Virgo (Aug 23-Sept 22) This is the best time to practice the art of conscious intention and thereby let go of some of those encumbering control issues. What do want to manifest? Remember that the practice of intention presumes that there is a Universal intention that is the guiding creative force of the Universe. Although you have a flawless capacity to make things happen, don’t get so swept away or overconfident that you lose sight of your relationship with the All That Is. It is time to consider putting your trust in Divine Timing. Keep things realistic and flexible. Virgo is the most sensitive, vulnerable sign of the zodiac. Direct that sensitivity towards your loved ones and friends. It will return to you a thousandfold.

Libra (Sept 23-Oct 22) Your ruling planet is Venus which is the highlight of the planetary show this month. Energy should be pulsing through your veins when retrograde Venus moves across the face of the Sun on the 8th. Insight and inspiration will be sparked. This is a period for the Soul and not the mind. Venus is retrograde in your 9th house of philosophy and higher teachings. Maybe you are searching for answers to some of your deepest questions or looking for the right path for you. Keep yourself inspired. Things have been spacey or uncertain recently. Let that be okay. God does move in mysterious ways sometimes but you can rest assured She won’t keep you in the mist too much longer. Career will likely emerge as an area of focus after Venus changes from retrograde to forward motion at the end of the month.

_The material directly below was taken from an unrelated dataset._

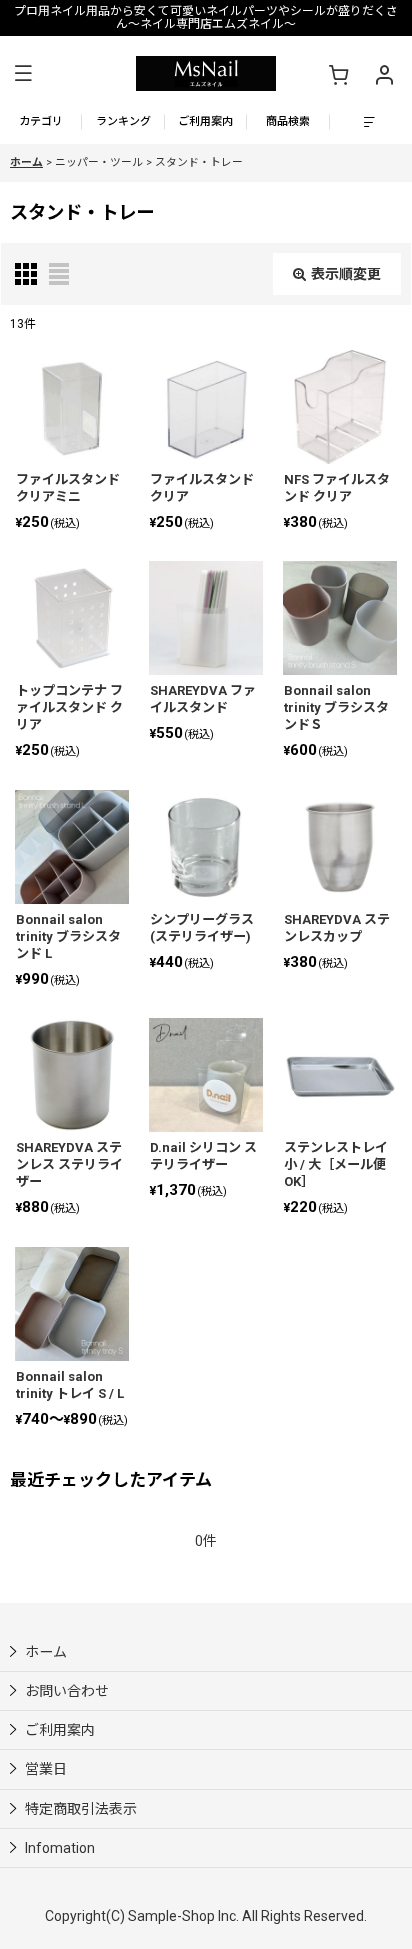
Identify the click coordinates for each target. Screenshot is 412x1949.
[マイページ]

Scorpio (Oct 23-Nov 21) You are on a roll as the month begins. Things will be heating up as time goes on. The energy of transformation abounds and we all know that is appealing to scorpions. If you could sit down at a drafting table and re-design who you are, what would the new you look like? Think about it while this deliciously intense energy abounds but don’t set yourself up to become a martyr to your own idealism and expectations. Your optimism is on an uptick. Friends are looking for you to be the life of the party. This could be a month for profound illumination.

Sagittarius (Nov 22-Dec 21) Wow! Benevolent Jupiter remains in your career house through September. Things are building toward a crescendo later this year. This month gives you an opportunity to clear away thoughts that might block your optimism and confidence about those approaching changes. Feelings and passions may get stirred up but clarity and wisdom will win the day. Friends might disappoint you but maybe it is a message about being among those who are more supportive of you. Vacation or rest and relaxation are a requirement this month.